Here's another example of an algorithm for which Quantum computers "break" classical algorithmic bounds. It can be proven that no "classical" computer can search for an item in an unsorted list in better than O(n) time. This not only makes intuitive sense, it can be mathematically proven. However, there is an algorithm to do the same thing on QC's in O(sqrt(n)) time.

Re:Nope, wrong, invalid.. nothing to see here.

[nachoboy]

Therefore, OTP isn't really unbreakable either.

On the contrary, a real (see rules below) one-time pad is truly the only unbreakable cryptosystem. Without access to the key, no amount of brute-forcing or analysis will ever recover the plaintext.

OTP could partially be helped by using commonly available documents, images, binaries, whatever as the pad, but then you increase the chances of someone else finding the pad, and you still have to store an index of which document uses which pad somewhere.

People keep suggesting this sort of thing - eliminate the cumbersome difficulties of a genuine one-time pad by using some sort of public data. Dictionaries, encyclopedias, or virtually any other store of information are NOT suitable for use as one-time pads. Using non-random data for your pad destroys the inherent security of the one-time pad. There is no shortcut.

Rules of one-time pads:
1) Data MUST be completely random. Pseudo-random does not count. "Looks random to me" does not count. "Comes from a much larger set of data" (a la phone book, etc) does not count. How to generate this random data is left as an exercise to the reader.
2) Data must NEVER be reused. Not to the same recipient, not on the same message, not when you run out of pads.
3) Data must only be known to those who can be trusted with the plaintext of the message (duh!).

proof of P=NP without supplying an algorithm

[sangdrax]

A proof of P=NP could merely show there must exist a P algorithm for every NP problem. It doesn't necessarily have to give such an algorithm, only show its theoretical existence. While such a proof would prove P=NP, it would still be of little practicle use.

Only once such a conversion algorithm is found then, yes, every NP problem can be actually solved in polynomial time.

Re:proof of P=NP without supplying an algorithm

[Pseudonym]

I think I agree, though I'm having some trouble imagining what form such an "existence proof" could take, other than providing a P algorithm for some particular NP-Complete problem.

Well, it could be a contrapositive-type of proof. Show that if there is no algorithm in P which solves a certain NP-hard problem, then there is a P algorithm which solves a problem in EXPTIME or something like that. (It is known that P != EXPTIME.)

However, we are now pretty sure that the problem will never be settled. The reason is a rather nice theorem from last year that any proof that P != NP must be exponential in the size of the model used to construct the proof.
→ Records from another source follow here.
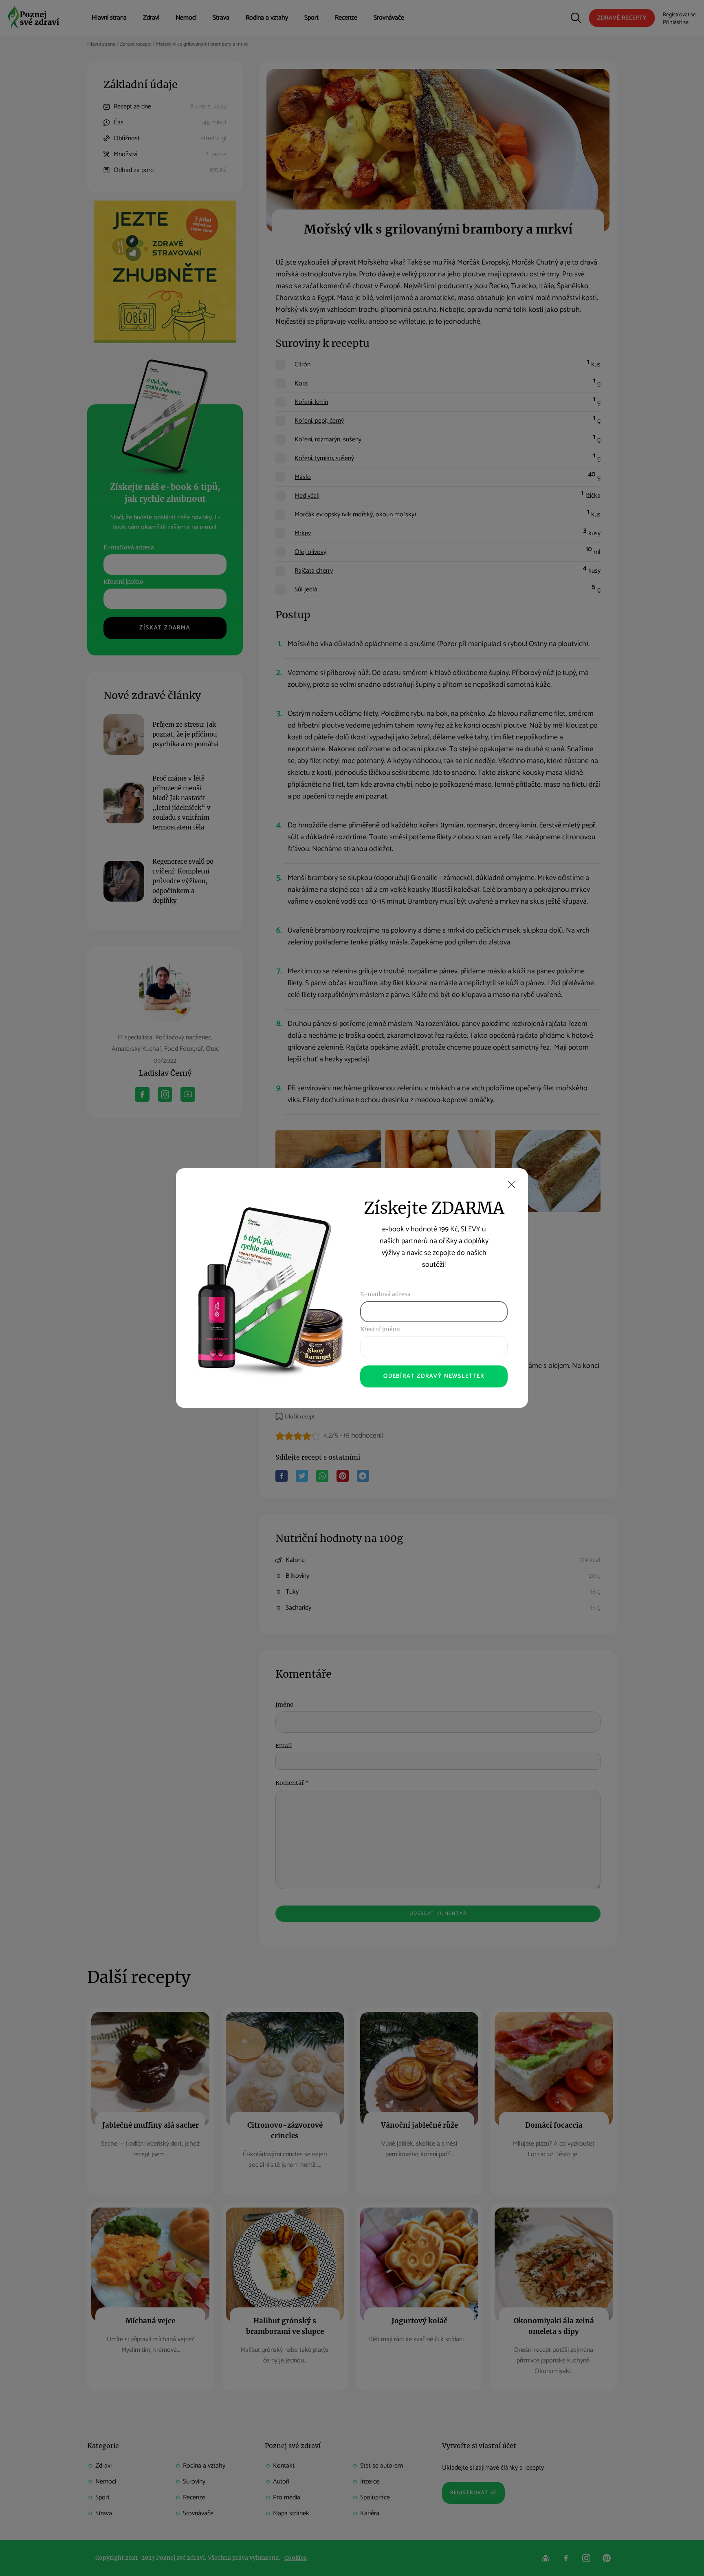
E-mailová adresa (385, 1294)
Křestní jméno (380, 1329)
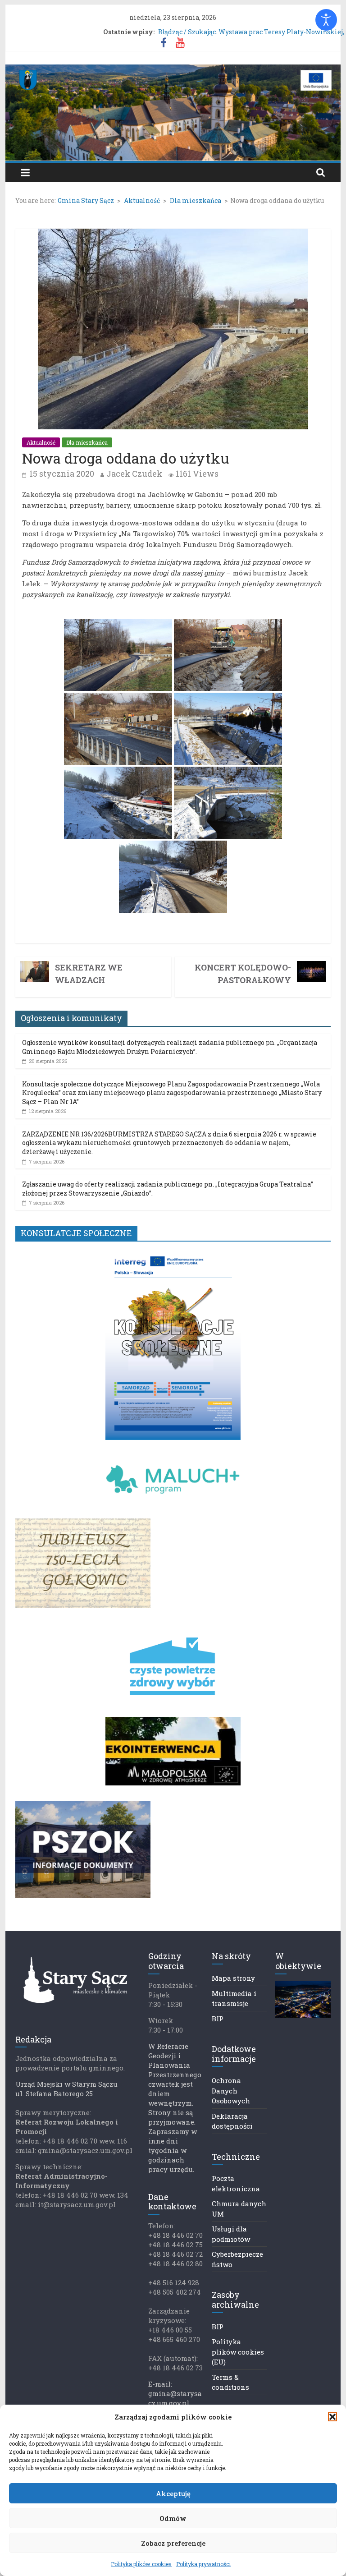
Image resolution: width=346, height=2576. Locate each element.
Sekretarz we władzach (89, 973)
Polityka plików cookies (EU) (238, 2351)
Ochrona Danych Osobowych (231, 2090)
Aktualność (41, 442)
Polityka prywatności (203, 2563)
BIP (217, 2018)
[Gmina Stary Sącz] (173, 70)
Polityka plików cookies (141, 2563)
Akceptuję (173, 2493)
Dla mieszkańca (87, 442)
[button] (332, 2416)
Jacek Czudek (134, 473)
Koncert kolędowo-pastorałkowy (243, 973)
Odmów (173, 2518)
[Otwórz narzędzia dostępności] (326, 20)
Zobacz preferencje (173, 2543)
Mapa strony (233, 1978)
So P is probably not equal to NP, but the proof is intractable.

Re:Factoring is not known to be NP-complete

[sangdrax]

What about the NP-complete Mine Sweeper? NP-complete problems in Tetris?

Factoring is in the intersection of NP and coNP, and thus is (with the current knowledge) probably easier than NP-complete problems. Proving P=NP makes NP-complete problems easier, but Factoring never was that difficult.

It draws its strength partially due to the fact that it uses very large numbers. So even a polynomial algorithm (if it has a high degree) may not be fast enough in practice if a key can be generated much faster.